Hope is all we have

I read a post titled Ask the Question. Ask the Direct Question by jennymaire4 where she talked about suicide and how to tackle it. I was pushed to ask a question in the comments; Jenny, what do you think instigates suicide? Her reply was thus; Wow, that’s a difficult question. I think it’s different for everyone, and I don’t want to speak for anyone. Getting to a deep, intense, dark depression and feeling completely hopeless.

I resonated with the word ‘hopeless’. You see, hope is all we’ve got in a bleak existence; hope of some afterlife, hope of things getting better, hope of answers to existential questions. Hope is all we have. Take that away from the human being and you’re left with a bag of bones.

Hope is all we have. Take that away from the human being and you’re left with a bag of bones.

About a year ago, a medical doctor in Nigeria suddenly parked his car on the Third Mainland bridge in Lagos, climbed the railings, and jumped into the lagoon. His body was later found after a couple of days. I remember upon hearing this news, I thought, ‘What would make someone park a car on a bridge and jump off the bridge into an obviously scary body of water?’ And I couldn’t find any answers!

Hope is all we have

What makes people commit suicide? What makes the human being want to take his/her own life? We could spin theories all around the place; maybe a terminal illness, maybe a violent threat on life, maybe chronic depression, just name it. But all these cases lead to a single evidence; hopelessness.

Hopelessness is like a dark cloud that fills one’s universe such that there is no point in existing anymore. In contrast, hope is that one thing, that one thread that literally keeps you alive. Without that silver lining, we fall, deep into an abyss we’ve always feared; hopelessness.

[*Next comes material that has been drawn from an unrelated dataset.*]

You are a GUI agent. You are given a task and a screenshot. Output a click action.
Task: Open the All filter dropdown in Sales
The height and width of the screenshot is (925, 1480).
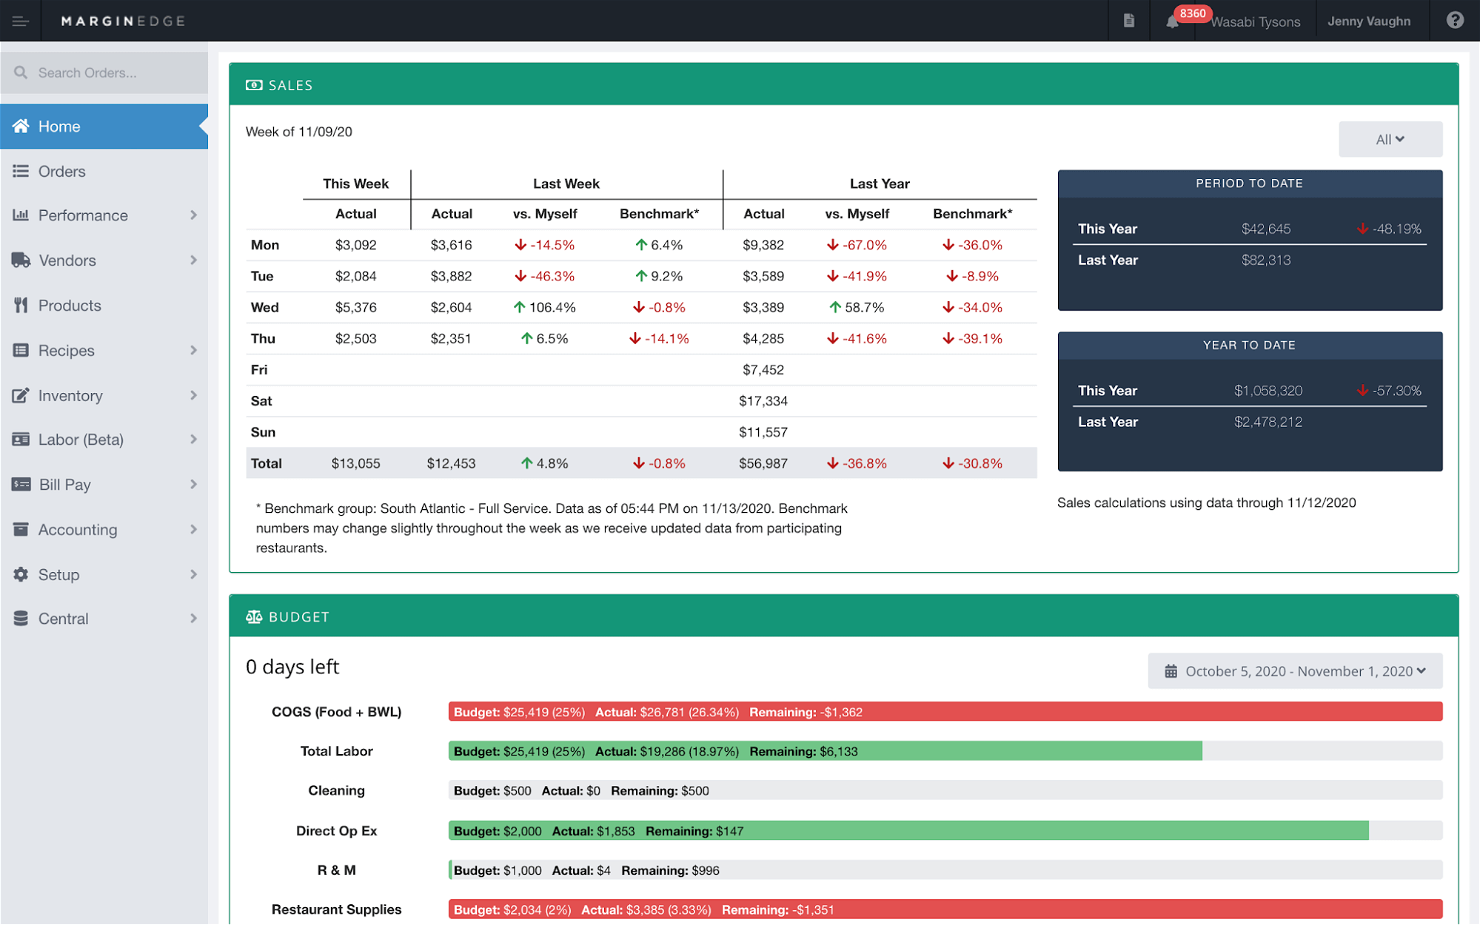point(1390,139)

There are some days I battle with my existence, I guess this is quite normal for the average human being. And I kind of observe myself down the emotional blackhole. One thing I have come to observe is that no matter how low I get (and trust me, I have gotten as low as low could get) there always seems to be that last drop of hope that springs me back to life like magic; be it some random thought, maybe a change in mindset, something inconsequential.

Sometimes I feel hope is that thing that God or evolution uses to prod us along, just the way a lioness prods her trailing cubs. There is even a passage in the bible that sticks in reference to hope where the rich man looked up to Abraham and cried, “Father Abraham, have mercy on me, and send Lazarus, that he may dip the tip of his finger in water, and cool my tongue; for I am tormented in this flame.” Just the way water soothes our thirst, that’s the same way hope obliterates depression.

Give someone some hope today, compliment them, smile at them, shake their hands, show them that you care. Drop some hope on the world today.